6:30 am: Both parental units are screaming to be heard over another. Reason: Darling daughter of theirs, apple of their eye, their khandaan ka chiraag, a.k.a me, 😃 won't wake up. They finally manage to achieve the right combination of yelling, threatening and cajoling and manage to rouse me. Dad mutters "thank god we only have one."
6:45 am: Darling daughter decides to youtube, instead of doing something useful like, you know, brush her teeth. Types in "MJHT" as keyword to see yesterday's Mayank scene. Chances upon new promo. [
https://india-forums.com/forum_posts.asp?TID=1062330] Watches with bated breath.

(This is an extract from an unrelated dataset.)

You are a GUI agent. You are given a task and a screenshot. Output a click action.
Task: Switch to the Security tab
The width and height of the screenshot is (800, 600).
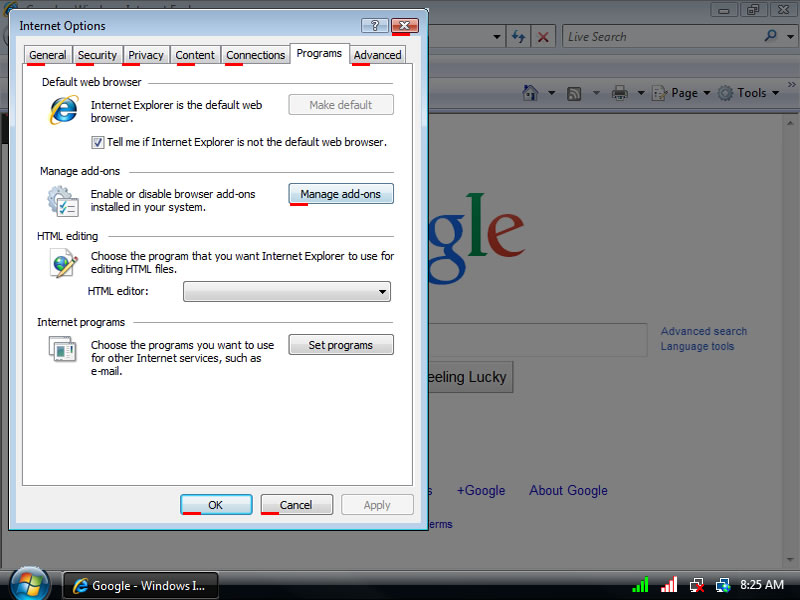[97, 55]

Then comes reason of sure eviction: Unrivalled SCREAMING and FLAILING and RUNNING AROUND. Continuously, till
6: 55 am. Without a break.
I got up this morning cursing my university, my teachers, the world, myself for existing. But now? Throw me into a pit with poisonous snakes and a hungry mountain lion. Give me 4 pages of quadratic equations. Hell, go wild and give me trigonometry or ACCOUNTS EVEN! BRING IT ONNNNNNNN, SISTAAAAAAAH!!!!!!!!!!!!!!!!!!!!!!!!!!!!!!!!!!!!!!!!!!!!!!!!!
Nirali, how can I thank god enough for the pure awesomeness that you are made of? HOW? I actually got down on my knees and said a little prayer for you and your family, wishing you happiness and health for eternity. I swear if you were standing here right now, next to me, you would be strangled to death coz I would be hugging you hard. And then after making sure you were alive, I would walk around doing your bidding for the next week or so. *sigh* I love you. I don't think I've ever told anyone that in my life. You're my lucky first.
I still can't stop screaming. So shove your fingers into your ears coz - AAAAAAAAAAAAAAAAAAAAAAAAAAAAAAAAAAAAAAAAAAAAAAAAAAAAAAAAAAAAAAAAAAAAAAAAAAAA
AAAAAAAAAAAAAAAAAAAAAAAAAAAAAAAAAAAAAAAAAAAAAAAAAAAAAAAAAAAAAAAAAAAAAAAAAAAAA
AAAAAAAAAAAAAAAAAAAAAAAAAAAAAAAAAAAAAAAAAAAAAAAAAAAAAAAAAAAAAAAAAAAAAAAAAAAAAA
AAAAAAAAAAAAAAAAAAAAAAAAAAAAAAAAAAAAAAAAAAAAAAAAAAAAAAAAAAAAAAAAAAAHHHHHHHH
HHHHHHHHHHHHHHHHHHHHHHHHHHHHHHHHHHHHHHHHHHHHHHHHHHHHHHHHHHHHHHH
H!!!!!!!!!!!!!!!!!!!!!!!!!!!!!!!!!!!!!!!!!!!!!!!!!!!!!!!!!!!!!!!!!!!!!!!!!!!!!!!!!!!!!!!!!!!!!!!!!!!!!!!!!!!!!!!!!!!!!!!!!!!
Mayank. Nupur. Forget Nupur. MAYANK!! AAAAAAAAAAAAAAH!!!!!!!!!!!!!!!!!!!! HOW CAN RED LOOK SO GOOD ON SOMEONE!?!?!?! HOW! IT DEFIES THE LAWS OF... GRAVITY AND THERMODYNAMICS. Actually, Bijlani, you pretty much defy every law of physics. ☺️☺️☺️
Ok, someone explain yesterday's Mayank + mom scene to me, after the whole "I know how demanding you are" bit? The whole "har baar ka toast" thing? And what's with Mayank being so anal about Mom eating the edges of the toast? Geez. If it makes you happy, Mayank, I always eat the edges of MY toast. And then I eat 5 more slices. [What? I'm a growing girl. I need food.]
Ok so I gotta go coz I have to go get an education. Mom says that staring at Mayank for 8 hours isn't "a real job".... Pshhh, what does she know, corporate drone? Hmph. 🤢
Join in the screaming? Comments? Explain wtf Mayank meant? Anything and everything is welcome. Except the trigonometry I mentioned. I was kidding. I'm crap at math.